I have asked several mathematicians about the following questions,but all of them think they are good questions,but can not give a complete answer.Now I have to come here to ask mathematicians all over the world,and hope that I can get a complete answer or some constructive suggestions.

Given $$\frac{P_1(x_1,x_2,\dots,x_n)}{P_2(x_1,x_2,\dots,x_n)}\text{, and }\frac{P_3(y_1,y_2,\dots,y_n)}{P_4(y_1,y_2,\dots,y_n)}$$ where $P_i$ is polynomial(that is $P_1(x_1,x_2,\dots,x_n), P_2(x_1,x_2,\dots,x_n), P_3(y_1,y_2,\dots,y_n), P_4(y_1,y_2,\dots,y_n)$ are polynomial) whose coefficients are over $\mathbb{Q}$,let $J$ be Jacobian matrix, when does $f(x_1,x_2,\dots,x_n)$ exist,such that $$\frac{P_1(x_1,x_2,\dots,x_n)}{P_2(x_1,x_2,\dots,x_n)}=\frac{P_3(f(x_1,x_2,\dots,x_n))}{P_4(f(x_1,x_2,\dots,x_n))}|\det (J(f(x_1,x_2,\dots,x_n)))|\text{ ,}$$ and $f(x_1,x_2,\dots,x_n)$ is bijective ?

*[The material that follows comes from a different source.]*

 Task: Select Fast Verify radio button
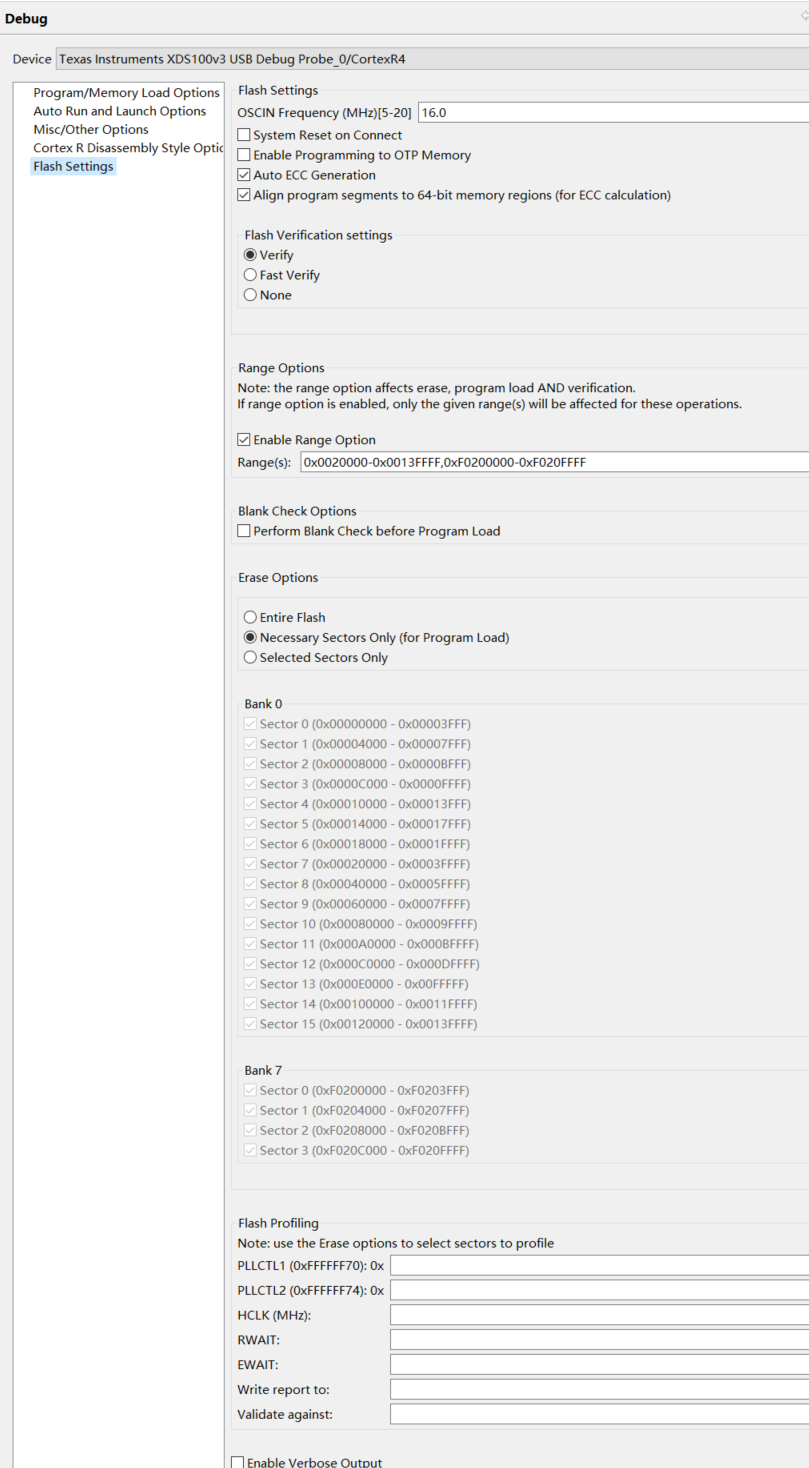click(x=251, y=275)
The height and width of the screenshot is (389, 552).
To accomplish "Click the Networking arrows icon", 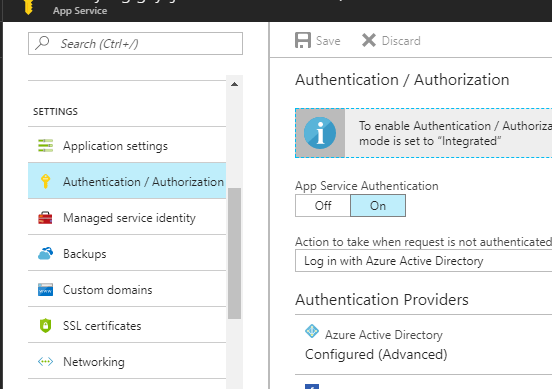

When $f(x_1,x_2,\dots,x_n)$ is restricted to differential polynomials, rational functions, algebraic functions,or just all differential function including transcendental functions over $\mathbb{C}$ , $\mathbb{R}$, what is the condition or non-condition for the existence of $f(x_1,x_2,\dots,x_n)$ ?